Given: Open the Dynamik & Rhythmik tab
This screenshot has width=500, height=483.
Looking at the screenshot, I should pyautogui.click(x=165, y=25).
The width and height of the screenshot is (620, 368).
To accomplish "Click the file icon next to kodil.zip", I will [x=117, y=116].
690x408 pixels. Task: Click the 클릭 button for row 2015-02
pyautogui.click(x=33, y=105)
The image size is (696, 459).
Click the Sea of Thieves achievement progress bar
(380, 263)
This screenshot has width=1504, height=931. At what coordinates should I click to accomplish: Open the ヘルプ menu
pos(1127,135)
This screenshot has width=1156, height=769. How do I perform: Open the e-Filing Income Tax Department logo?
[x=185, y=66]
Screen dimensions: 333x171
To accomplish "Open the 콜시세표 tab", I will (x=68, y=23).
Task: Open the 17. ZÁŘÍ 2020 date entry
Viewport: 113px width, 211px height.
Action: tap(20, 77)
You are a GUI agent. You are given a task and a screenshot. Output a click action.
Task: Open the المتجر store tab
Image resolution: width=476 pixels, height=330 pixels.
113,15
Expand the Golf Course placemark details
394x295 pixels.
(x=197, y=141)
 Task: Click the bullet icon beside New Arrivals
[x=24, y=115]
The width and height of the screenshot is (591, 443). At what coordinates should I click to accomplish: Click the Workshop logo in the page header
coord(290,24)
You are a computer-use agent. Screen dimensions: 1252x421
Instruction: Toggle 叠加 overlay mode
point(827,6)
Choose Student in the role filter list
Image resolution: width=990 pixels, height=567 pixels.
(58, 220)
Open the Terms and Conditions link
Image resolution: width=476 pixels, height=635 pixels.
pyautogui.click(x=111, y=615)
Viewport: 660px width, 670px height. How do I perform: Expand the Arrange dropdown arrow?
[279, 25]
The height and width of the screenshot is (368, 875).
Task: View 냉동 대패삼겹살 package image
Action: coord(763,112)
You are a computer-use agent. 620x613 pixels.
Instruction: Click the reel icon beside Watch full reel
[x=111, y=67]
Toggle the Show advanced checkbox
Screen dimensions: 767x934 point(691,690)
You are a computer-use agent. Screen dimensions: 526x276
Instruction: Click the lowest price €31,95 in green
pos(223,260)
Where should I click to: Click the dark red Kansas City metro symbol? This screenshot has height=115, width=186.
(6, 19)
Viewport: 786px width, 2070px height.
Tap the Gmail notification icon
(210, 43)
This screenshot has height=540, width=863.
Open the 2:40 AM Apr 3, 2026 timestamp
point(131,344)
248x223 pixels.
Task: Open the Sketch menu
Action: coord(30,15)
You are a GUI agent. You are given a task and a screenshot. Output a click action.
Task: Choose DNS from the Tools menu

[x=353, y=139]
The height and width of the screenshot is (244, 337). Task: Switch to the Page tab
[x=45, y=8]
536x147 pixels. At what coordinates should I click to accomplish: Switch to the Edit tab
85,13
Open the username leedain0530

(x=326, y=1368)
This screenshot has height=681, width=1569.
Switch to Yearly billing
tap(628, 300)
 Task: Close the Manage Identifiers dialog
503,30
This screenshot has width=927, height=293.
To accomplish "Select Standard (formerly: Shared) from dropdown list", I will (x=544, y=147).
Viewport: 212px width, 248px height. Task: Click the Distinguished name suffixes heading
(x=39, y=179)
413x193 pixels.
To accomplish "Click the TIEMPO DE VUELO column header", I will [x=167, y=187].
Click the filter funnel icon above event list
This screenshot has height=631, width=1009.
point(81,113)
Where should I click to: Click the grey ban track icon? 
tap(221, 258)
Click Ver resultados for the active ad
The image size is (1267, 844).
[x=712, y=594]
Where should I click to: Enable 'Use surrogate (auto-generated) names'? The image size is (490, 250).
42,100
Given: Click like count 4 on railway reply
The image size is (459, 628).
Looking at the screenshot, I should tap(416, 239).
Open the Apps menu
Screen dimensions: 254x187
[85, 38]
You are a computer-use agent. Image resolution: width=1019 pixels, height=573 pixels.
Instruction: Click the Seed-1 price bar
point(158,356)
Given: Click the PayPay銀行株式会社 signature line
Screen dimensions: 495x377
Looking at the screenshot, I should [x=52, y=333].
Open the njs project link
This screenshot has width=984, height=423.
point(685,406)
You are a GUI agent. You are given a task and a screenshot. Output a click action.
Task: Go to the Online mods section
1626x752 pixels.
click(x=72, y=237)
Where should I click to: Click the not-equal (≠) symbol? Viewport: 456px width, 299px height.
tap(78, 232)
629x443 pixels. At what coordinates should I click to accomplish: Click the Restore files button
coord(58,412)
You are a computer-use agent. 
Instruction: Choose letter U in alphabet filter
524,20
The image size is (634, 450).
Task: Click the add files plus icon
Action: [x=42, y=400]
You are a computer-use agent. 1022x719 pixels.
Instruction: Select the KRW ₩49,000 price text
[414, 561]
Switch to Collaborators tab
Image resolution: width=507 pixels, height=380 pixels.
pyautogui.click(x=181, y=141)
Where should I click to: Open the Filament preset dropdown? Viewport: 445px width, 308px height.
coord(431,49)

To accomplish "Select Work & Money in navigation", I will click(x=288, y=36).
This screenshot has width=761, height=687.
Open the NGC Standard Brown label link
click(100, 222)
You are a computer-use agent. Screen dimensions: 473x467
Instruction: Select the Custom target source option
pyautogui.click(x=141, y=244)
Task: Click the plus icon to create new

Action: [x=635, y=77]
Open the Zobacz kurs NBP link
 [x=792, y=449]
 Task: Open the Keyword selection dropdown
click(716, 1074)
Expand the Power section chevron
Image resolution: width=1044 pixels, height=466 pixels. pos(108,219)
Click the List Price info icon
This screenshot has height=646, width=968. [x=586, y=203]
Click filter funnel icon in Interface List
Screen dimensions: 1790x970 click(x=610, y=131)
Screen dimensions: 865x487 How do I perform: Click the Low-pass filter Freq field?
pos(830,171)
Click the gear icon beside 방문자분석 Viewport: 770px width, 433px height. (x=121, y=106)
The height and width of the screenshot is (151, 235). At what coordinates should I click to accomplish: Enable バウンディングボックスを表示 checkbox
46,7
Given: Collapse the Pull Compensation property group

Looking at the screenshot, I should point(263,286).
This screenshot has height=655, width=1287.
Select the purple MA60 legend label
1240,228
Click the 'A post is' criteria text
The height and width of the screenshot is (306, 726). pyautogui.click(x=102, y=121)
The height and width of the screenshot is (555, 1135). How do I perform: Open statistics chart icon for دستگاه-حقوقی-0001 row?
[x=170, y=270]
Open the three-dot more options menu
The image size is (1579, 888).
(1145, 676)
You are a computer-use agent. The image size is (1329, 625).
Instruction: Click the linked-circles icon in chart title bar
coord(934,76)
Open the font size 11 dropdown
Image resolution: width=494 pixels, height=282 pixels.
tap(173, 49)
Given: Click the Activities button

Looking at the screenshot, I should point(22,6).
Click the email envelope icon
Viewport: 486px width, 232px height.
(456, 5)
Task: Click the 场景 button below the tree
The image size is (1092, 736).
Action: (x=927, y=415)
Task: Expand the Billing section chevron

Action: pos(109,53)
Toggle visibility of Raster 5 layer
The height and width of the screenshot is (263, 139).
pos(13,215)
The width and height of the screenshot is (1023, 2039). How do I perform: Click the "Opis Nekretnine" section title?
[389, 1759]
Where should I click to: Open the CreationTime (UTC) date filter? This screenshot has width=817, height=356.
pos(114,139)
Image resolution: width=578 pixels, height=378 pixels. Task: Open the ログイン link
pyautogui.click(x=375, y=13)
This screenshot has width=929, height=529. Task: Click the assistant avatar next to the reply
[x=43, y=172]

## THE PROBLEM
Could you copy the listing above word for word?

## OUTPUT FOR THIS EXERCISE
Given: Open the Dynamik & Rhythmik tab
This screenshot has width=500, height=483.
Looking at the screenshot, I should pyautogui.click(x=165, y=25).
The width and height of the screenshot is (620, 368).
To accomplish "Click the file icon next to kodil.zip", I will [x=117, y=116].
690x408 pixels. Task: Click the 클릭 button for row 2015-02
pyautogui.click(x=33, y=105)
The image size is (696, 459).
Click the Sea of Thieves achievement progress bar
(380, 263)
This screenshot has width=1504, height=931. At what coordinates should I click to accomplish: Open the ヘルプ menu
pos(1127,135)
This screenshot has width=1156, height=769. How do I perform: Open the e-Filing Income Tax Department logo?
[x=185, y=66]
Screen dimensions: 333x171
To accomplish "Open the 콜시세표 tab", I will (x=68, y=23).
Task: Open the 17. ZÁŘÍ 2020 date entry
Viewport: 113px width, 211px height.
Action: tap(20, 77)
You are a GUI agent. You are given a task and a screenshot. Output a click action.
Task: Open the المتجر store tab
Image resolution: width=476 pixels, height=330 pixels.
113,15
Expand the Golf Course placemark details
394x295 pixels.
(x=197, y=141)
 Task: Click the bullet icon beside New Arrivals
[x=24, y=115]
The width and height of the screenshot is (591, 443). At what coordinates should I click to accomplish: Click the Workshop logo in the page header
coord(290,24)
You are a computer-use agent. Screen dimensions: 1252x421
Instruction: Toggle 叠加 overlay mode
point(827,6)
Choose Student in the role filter list
Image resolution: width=990 pixels, height=567 pixels.
(58, 220)
Open the Terms and Conditions link
Image resolution: width=476 pixels, height=635 pixels.
pyautogui.click(x=111, y=615)
Viewport: 660px width, 670px height. How do I perform: Expand the Arrange dropdown arrow?
[279, 25]
The height and width of the screenshot is (368, 875).
Task: View 냉동 대패삼겹살 package image
Action: coord(763,112)
You are a computer-use agent. 620x613 pixels.
Instruction: Click the reel icon beside Watch full reel
[x=111, y=67]
Toggle the Show advanced checkbox
Screen dimensions: 767x934 point(691,690)
You are a computer-use agent. Screen dimensions: 526x276
Instruction: Click the lowest price €31,95 in green
pos(223,260)
Where should I click to: Click the dark red Kansas City metro symbol? This screenshot has height=115, width=186.
(6, 19)
Viewport: 786px width, 2070px height.
Tap the Gmail notification icon
(210, 43)
This screenshot has height=540, width=863.
Open the 2:40 AM Apr 3, 2026 timestamp
point(131,344)
248x223 pixels.
Task: Open the Sketch menu
Action: coord(30,15)
You are a GUI agent. You are given a task and a screenshot. Output a click action.
Task: Choose DNS from the Tools menu

[x=353, y=139]
The height and width of the screenshot is (244, 337). Task: Switch to the Page tab
[x=45, y=8]
536x147 pixels. At what coordinates should I click to accomplish: Switch to the Edit tab
85,13
Open the username leedain0530

(x=326, y=1368)
This screenshot has height=681, width=1569.
Switch to Yearly billing
tap(628, 300)
 Task: Close the Manage Identifiers dialog
503,30
This screenshot has width=927, height=293.
To accomplish "Select Standard (formerly: Shared) from dropdown list", I will (x=544, y=147).
Viewport: 212px width, 248px height. Task: Click the Distinguished name suffixes heading
(x=39, y=179)
413x193 pixels.
To accomplish "Click the TIEMPO DE VUELO column header", I will [x=167, y=187].
Click the filter funnel icon above event list
This screenshot has height=631, width=1009.
point(81,113)
Where should I click to: Click the grey ban track icon? 
tap(221, 258)
Click Ver resultados for the active ad
The image size is (1267, 844).
[x=712, y=594]
Where should I click to: Enable 'Use surrogate (auto-generated) names'? The image size is (490, 250).
42,100
Given: Click like count 4 on railway reply
The image size is (459, 628).
Looking at the screenshot, I should tap(416, 239).
Open the Apps menu
Screen dimensions: 254x187
[85, 38]
You are a computer-use agent. Image resolution: width=1019 pixels, height=573 pixels.
Instruction: Click the Seed-1 price bar
point(158,356)
Given: Click the PayPay銀行株式会社 signature line
Screen dimensions: 495x377
Looking at the screenshot, I should [x=52, y=333].
Open the njs project link
This screenshot has width=984, height=423.
point(685,406)
You are a GUI agent. You are given a task and a screenshot. Output a click action.
Task: Go to the Online mods section
1626x752 pixels.
click(x=72, y=237)
Where should I click to: Click the not-equal (≠) symbol? Viewport: 456px width, 299px height.
tap(78, 232)
629x443 pixels. At what coordinates should I click to accomplish: Click the Restore files button
coord(58,412)
You are a computer-use agent. 
Instruction: Choose letter U in alphabet filter
524,20
The image size is (634, 450).
Task: Click the add files plus icon
Action: [x=42, y=400]
You are a computer-use agent. 1022x719 pixels.
Instruction: Select the KRW ₩49,000 price text
[414, 561]
Switch to Collaborators tab
Image resolution: width=507 pixels, height=380 pixels.
pyautogui.click(x=181, y=141)
Where should I click to: Open the Filament preset dropdown? Viewport: 445px width, 308px height.
coord(431,49)

To accomplish "Select Work & Money in navigation", I will click(x=288, y=36).
This screenshot has width=761, height=687.
Open the NGC Standard Brown label link
click(100, 222)
You are a computer-use agent. Screen dimensions: 473x467
Instruction: Select the Custom target source option
pyautogui.click(x=141, y=244)
Task: Click the plus icon to create new

Action: [x=635, y=77]
Open the Zobacz kurs NBP link
 [x=792, y=449]
 Task: Open the Keyword selection dropdown
click(716, 1074)
Expand the Power section chevron
Image resolution: width=1044 pixels, height=466 pixels. pos(108,219)
Click the List Price info icon
This screenshot has height=646, width=968. [x=586, y=203]
Click filter funnel icon in Interface List
Screen dimensions: 1790x970 click(x=610, y=131)
Screen dimensions: 865x487 How do I perform: Click the Low-pass filter Freq field?
pos(830,171)
Click the gear icon beside 방문자분석 Viewport: 770px width, 433px height. (x=121, y=106)
The height and width of the screenshot is (151, 235). At what coordinates should I click to accomplish: Enable バウンディングボックスを表示 checkbox
46,7
Given: Collapse the Pull Compensation property group

Looking at the screenshot, I should point(263,286).
This screenshot has height=655, width=1287.
Select the purple MA60 legend label
1240,228
Click the 'A post is' criteria text
The height and width of the screenshot is (306, 726). pyautogui.click(x=102, y=121)
The height and width of the screenshot is (555, 1135). How do I perform: Open statistics chart icon for دستگاه-حقوقی-0001 row?
[x=170, y=270]
Open the three-dot more options menu
The image size is (1579, 888).
(1145, 676)
You are a computer-use agent. The image size is (1329, 625).
Instruction: Click the linked-circles icon in chart title bar
coord(934,76)
Open the font size 11 dropdown
Image resolution: width=494 pixels, height=282 pixels.
tap(173, 49)
Given: Click the Activities button

Looking at the screenshot, I should point(22,6).
Click the email envelope icon
Viewport: 486px width, 232px height.
(456, 5)
Task: Click the 场景 button below the tree
The image size is (1092, 736).
Action: (x=927, y=415)
Task: Expand the Billing section chevron

Action: pos(109,53)
Toggle visibility of Raster 5 layer
The height and width of the screenshot is (263, 139).
pos(13,215)
The width and height of the screenshot is (1023, 2039). How do I perform: Click the "Opis Nekretnine" section title?
[389, 1759]
Where should I click to: Open the CreationTime (UTC) date filter? This screenshot has width=817, height=356.
pos(114,139)
Image resolution: width=578 pixels, height=378 pixels. Task: Open the ログイン link
pyautogui.click(x=375, y=13)
This screenshot has width=929, height=529. Task: Click the assistant avatar next to the reply
[x=43, y=172]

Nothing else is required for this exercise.